**Goal 1:** According to the agrivoltaics case study, who first formally proposed that farmland could produce both food and clean electricity?
**Goal 2:** Reproduce the agrivoltaics case study word for word, from "Global farmland is" up to and including "and solar installations.".
**Goal 3:** Resume the agrivoltaics case study, picking up right after its final sentence.

**Selection:**
----

Case study: Agrivoltaics & dual-use farmland — a startup-to-enterprise scale story

Agrivoltaics, the co-location of solar photovoltaic systems and agricultural production on the same land, has evolved from a niche academic concept into a rapidly scaling commercial sector. The idea that farmland could simultaneously produce food and clean electricity was first formally proposed by Adolf Goetzberger and Armin Zastrow at the Fraunhofer Institute for Solar Energy Systems in 1981, but commercial viability remained elusive for decades. The transformation of agrivoltaics from laboratory curiosity to enterprise-scale deployment offers critical lessons for policymakers, investors, and agricultural stakeholders navigating the intersection of food security and energy transition.

Why It Matters

Global farmland is under unprecedented pressure. The United Nations Food and Agriculture Organization estimates that 12 million hectares of productive agricultural land are lost annually to degradation, while electricity demand is projected to increase 25-30% by 2035. Traditional utility-scale solar installations compete directly with agriculture for land, a tension that has generated significant political backlash in regions such as the US Midwest, parts of Germany, and Japan. Agrivoltaics resolves this conflict by enabling land to serve both purposes simultaneously, with documented land use efficiency gains of 60-70% compared to separate agricultural and solar installations.

----

**Material provided:**
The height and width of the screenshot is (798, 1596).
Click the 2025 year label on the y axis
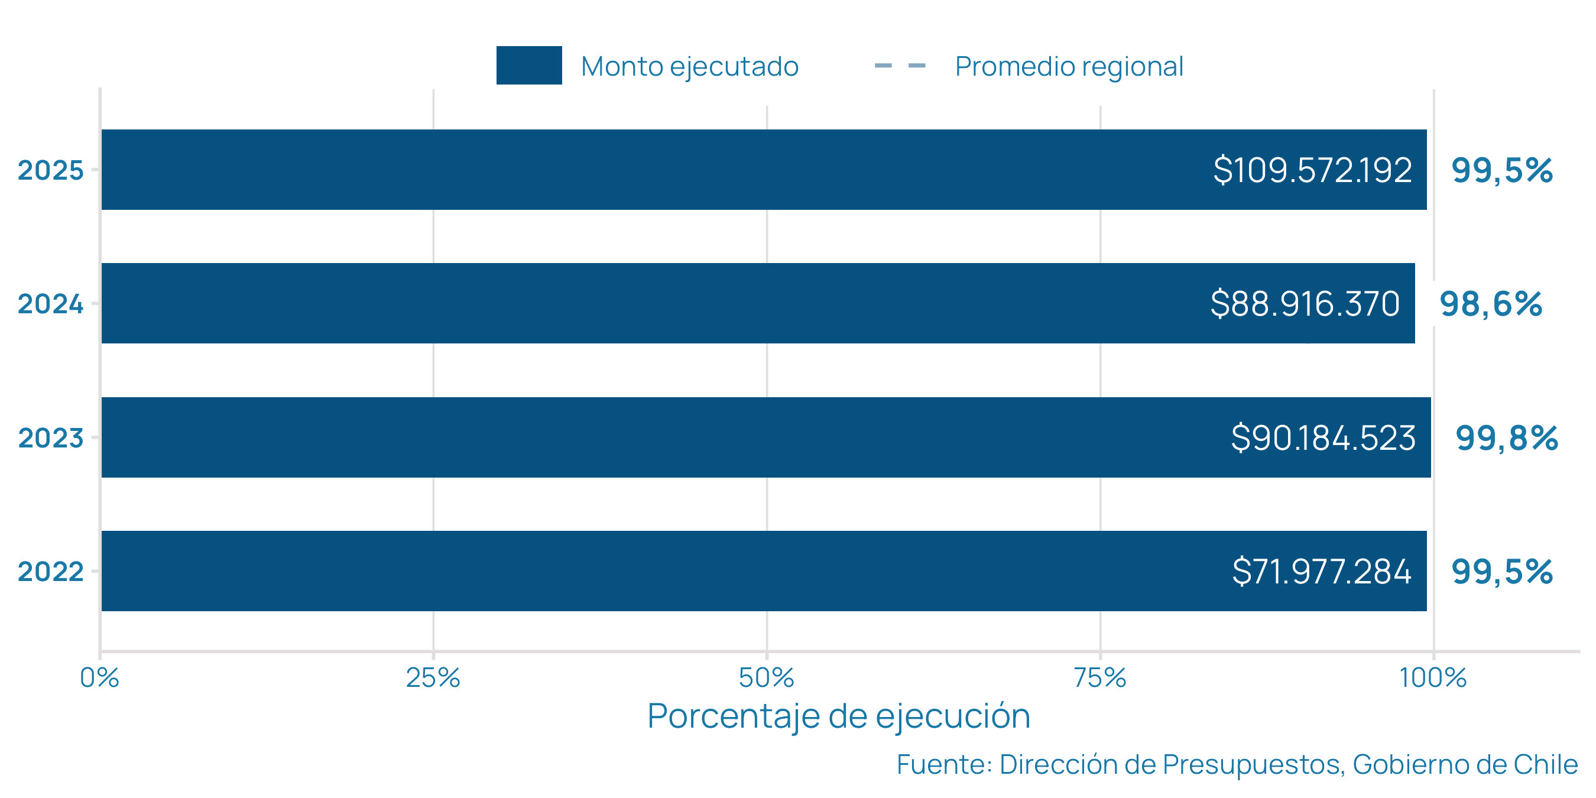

----

**Right answer 1:** Adolf Goetzberger and Armin Zastrow

**Right answer 2:**
Global farmland is under unprecedented pressure. The United Nations Food and Agriculture Organization estimates that 12 million hectares of productive agricultural land are lost annually to degradation, while electricity demand is projected to increase 25-30% by 2035. Traditional utility-scale solar installations compete directly with agriculture for land, a tension that has generated significant political backlash in regions such as the US Midwest, parts of Germany, and Japan. Agrivoltaics resolves this conflict by enabling land to serve both purposes simultaneously, with documented land use efficiency gains of 60-70% compared to separate agricultural and solar installations.

**Right answer 3:**
The economic case has strengthened considerably. Fraunhofer ISE's 2025 analysis found that agrivoltaic systems generate combined revenues (crops plus electricity) of $3,200-5,800 per hectare annually, compared to $1,400-2,800 for crops alone. The Inflation Reduction Act's Investment Tax Credit provides up to 30% for solar installations, with an additional 10% bonus for projects sited on brownfields or in energy communities, and the USDA's Rural Energy for America Program (REAP) provides grants covering up to 50% of project costs for qualifying agricultural producers. In the European Union, the revised Common Agricultural Policy allows member states to count agrivoltaic installations toward renewable energy targets while maintaining agricultural subsidy eligibility, a policy change that has accelerated adoption across France, Germany, and Italy.

The climate implications are substantial. A 2025 study published in Nature Energy estimated that deploying agrivoltaics on just 1% of global cropland could generate approximately 2,400 TWh of clean electricity annually, equivalent to roughly 8% of global electricity demand, while maintaining or improving agricultural productivity on the same land.

Key Concepts

Elevated Agrivoltaic Systems mount solar panels at heights of 3-5 meters above ground level, allowing conventional farming equipment to operate beneath the array. These systems, pioneered commercially in France and Japan, preserve full mechanized farming capability at the cost of higher structural expenditure. Panel spacing and tilt angles are optimized to balance light transmission for crops with electricity generation. Typical systems transmit 60-75% of incident solar radiation to the crops below, sufficient for most shade-tolerant and semi-shade-tolerant species.

Interrow Agrivoltaic Systems place standard ground-mounted solar panels in rows with wider spacing than conventional solar farms, allowing crop cultivation between the rows. While less expensive to install than elevated systems, interrow configurations reduce the cultivable area by 30-50% and limit compatible crops to those tolerant of partial shading patterns that change throughout the day and across seasons.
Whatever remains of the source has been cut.